My mother loves Agatha Christie and I was raised on the Masterpiece Mystery broadcasts of BBC shows featuring Ms. Christie’s most famous creations, Miss Jane Marble and the admirably mustachioed Belgian, Hercule Poirot. Though, I must now confess, this was my first Poirot novel.

Rather than dig deeply into the mystery, I will remark upon something that struck me: Murder on the Links directly posits Poirot as the anti-Sherlock.

Sherlock Holmes is never mentioned, but is unsubtly referenced several times.

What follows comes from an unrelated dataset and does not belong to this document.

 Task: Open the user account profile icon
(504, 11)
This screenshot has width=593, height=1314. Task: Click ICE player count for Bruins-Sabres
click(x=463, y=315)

Near the beginning, Poirot notes that he has no knowledge of different kinds of cigarette ash nor any interest in learning the subject. In A Study in Scarlet, the first Holmes mystery, the great detective notes that he recently wrote a monograph in types of cigar ash. The contrast is made clearer when a French stand-in for Holmes, a French detective, Giraud, appears. He is deeply interested in (physically) small clues, a la Holmes. Poirot shrugs away his crawling on the ground, looking for dropped matches and cigarettes and focuses on his non-Sherlockian technique of psychological investigation into witnesses and suspects.

Of course, this is a misrepresentation of Holmes, who was as keen an observer of people’s minds and motivations as he was of physical minutiae. But it was interesting to see Ms. Christie tackle her rival head on (and also to see an example of Bloom’s theory of anxiety and influence).